Teknoloji devi T-Mobile, bu yıl aldığı bazı radikal kararlarla müşterilerin tepkisini çekmeye devam ediyor. Şirket, bazı eski tarife planlarına zam yapmanın yanı sıra, fiziksel mağazalara olan bağımlılığı azaltmak için T-Life uygulamasının kullanımını sürekli teşvik ediyor. Bu değişimler zaten yeterince sert olarak algılanırken, bir iç kaynaktan sızan bilgilere göre şirketin gelecekteki planları daha da dikkat çekici. Yeni stratejilerde otomasyon ve dijital odaklılığın ön plana çıktığı ve bu durumun birçok müşteri için pek de iç açıcı bir gelecek vaat etmediği belirtiliyor.
T-Mobile Dijitalde Tam Yol İlerlerken Müşteriler İnsan Dokunuşunu Kaybetme Riskiyle Karşı Karşıya
T-Mobile, bir süredir müşterilerini kendi kendine yeterli hale getirmeye yönelik adımlar atsa da, T-Life uygulamasının sürekli teşvik edilmesi hem çalışanlar üzerinde baskı oluşturuyor hem de kullanıcıları sürekli yönlendirme çabasıyla hayal kırıklığına uğratıyor. Bu durum, birçok müşterinin başka bir operatöre geçmeyi düşünmesine neden oluyor. Bir T-Mobile temsilcisinin, şirketin müşterileri risk altına sokabilecek cesur dijital gelecek planları hakkında detayları paylaştığı bildiriliyor.
İç kaynağa göre, T-Mobile gelecek yıldan itibaren T-Life uygulamasının tam kullanımını zorunlu hale getirmeyi planlıyor. Bu, hizmetle ilgili her türlü işlemin, müşteri desteği, faturalandırma, ek tarifeler ve operatörle ilgili hemen her şeyin uygulama üzerinden yapılması gerektiği anlamına geliyor. Bu iddialı duruş, insan etkileşiminin nadir hale gelmesi ve birçok müşteri için deneyimin zayıflaması anlamına gelebilir.
Dahası, T-Mobile'ın önümüzdeki birkaç yıl içinde fiziksel mağazalarının çoğunu kapatma planlarının olduğu ve şirketin tamamen dijital bir modele geçiş yapacağı iddia ediliyor. Çalışanlar, şirketin dijital geleceğinin en ağır yükünü taşıyor ve müşterileri T-Life kullanmaya yönlendirmek için katı ve ulaşılması zor kotalarla karşı karşıya kalıyorlar. Bu kotaları karşılayamayanlar ise resmi uyarılarla yüzleşmek zorunda kalıyor.
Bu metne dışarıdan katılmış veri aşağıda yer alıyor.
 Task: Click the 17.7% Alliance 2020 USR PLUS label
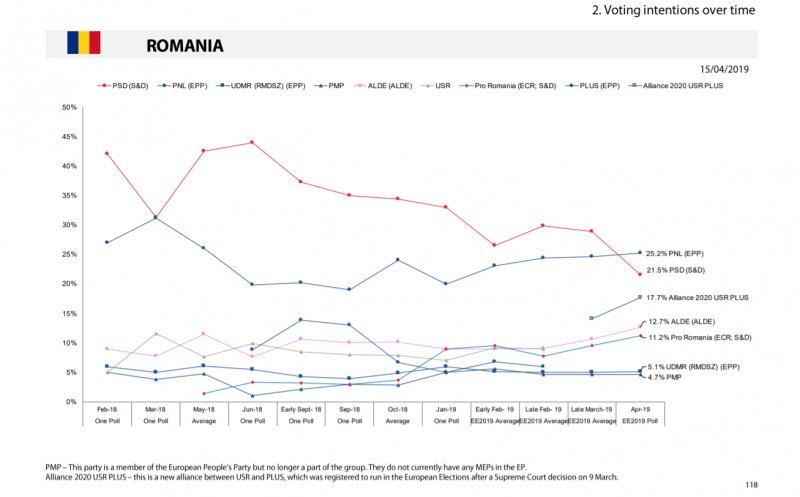pos(697,298)
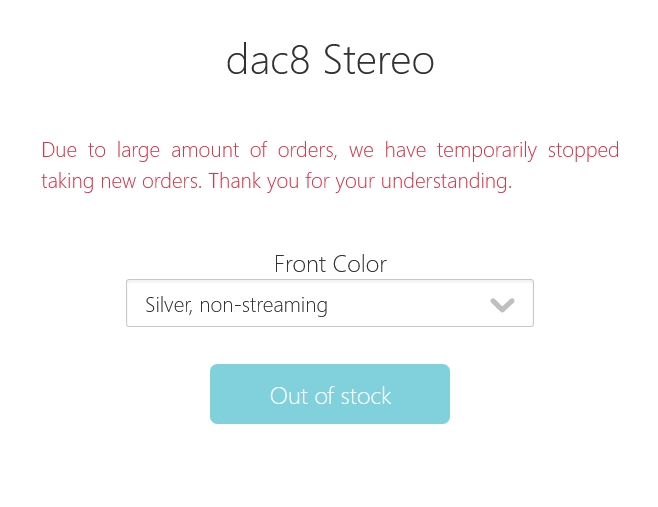Open the Front Color dropdown
Image resolution: width=658 pixels, height=507 pixels.
[329, 304]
Hatta bu kotaları başarmak için yanıltıcı ifadelerin kullanılmasına bile teşvik edildiği söyleniyor. Şirketin şüpheli satış uygulamalarının ilk kez gündeme gelmesi değil, ancak son dönemdeki bu yoğun baskı ile şeffaflık ve müşteri odaklı politikalar üzerine inşa ettiği kimliğini riske attığı görülüyor.
Telekom sektöründe dijital otomasyon trendi giderek yaygınlaşırken, yüz yüze etkileşimlere değer veren ve büyük değişiklikler nedeniyle yabancılaşabilecek müşterileri kaybetme riski de büyük. Kota dayatmaları ve yanıltıcı uygulamalar aynı zamanda güveni zedeliyor ki bu güveni yeniden inşa etmek oldukça zor. T-Mobile, uygulama tabanlı kolaylığın, gelecekte şirketin karşılaşabileceği maliyetlere değip değmeyeceğini değerlendirmeli.